Long before we ex-pats came here to live and enjoy life amongst the friendly people of Skopelos, probably way back in the history of this island, there was another ex-pat!

I am not a lover of cats, even though the Ancient Egyptians worshiped them. But as an Egyptian, when I first came to this island for a holiday, I recognized a particular breed of cats that had great similarity to the cats depicted on the ancient monuments of Egypt and often sculpted to keep eternal watch outside tombs of ancient kings and queens.

In a wholly unscientific way, by my own observation and by asking and listening to locals, I have identified the Skopelitan cat as lean and small and, by comparison to other imported cats, it looks almost under-nourished One such cat lives on my landlord's premises. It's markings are black and white (Egyptian paintings show all black). It's back legs are taller than its front legs, and when it sits it has the pronounced back-hunch common in ancient Egyptian sculpture and wall paintings. Another feature common in Egyptian depictions is that it has a marked narrowing of the face to a pointed chin ... almost triangular.

# Data extract
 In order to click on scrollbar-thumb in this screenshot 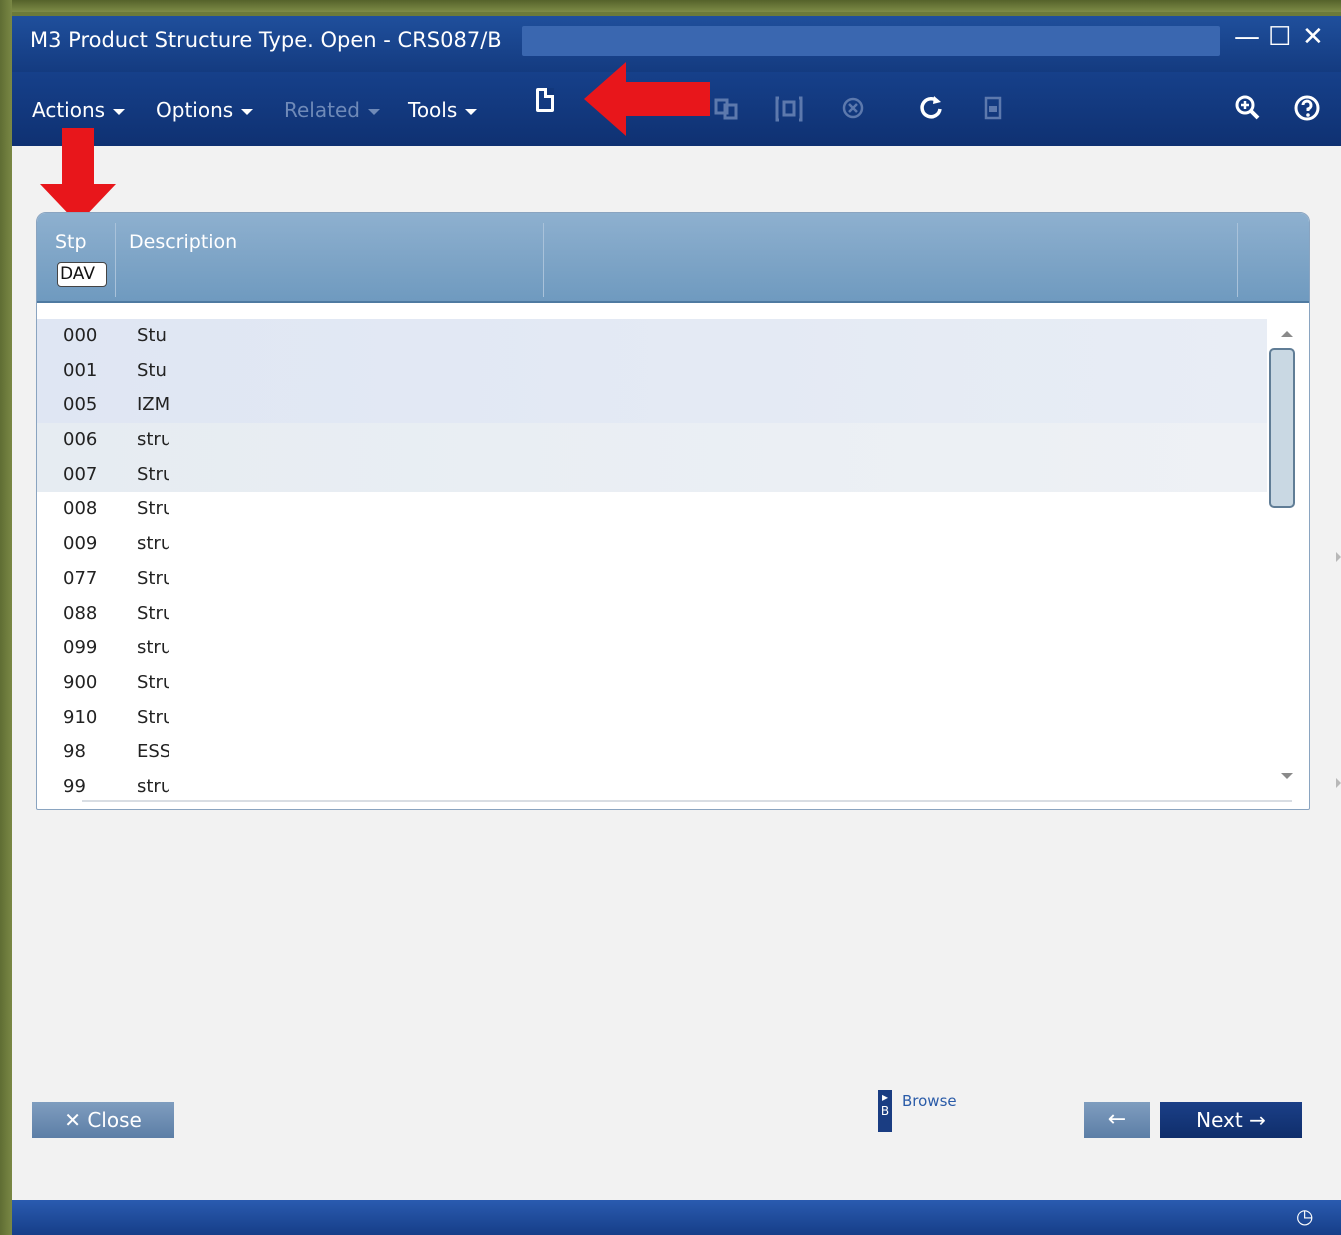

# Problem statement
Condense the paragraph beginning "I am not a lover of cats" in the passage on Skopelos cats into a short bulleted list that keeps its main facts. The listing is separate material and has no connection to the passage on Skopelos cats.

# Result of this task
- The writer is not a lover of cats, though the Ancient Egyptians worshiped them.
- The writer is Egyptian and first came to the island for a holiday.
- On that visit, the writer recognized a breed of cat very similar to the cats depicted on ancient Egyptian monuments.
- Such cats were often sculpted to keep eternal watch outside the tombs of ancient kings and queens.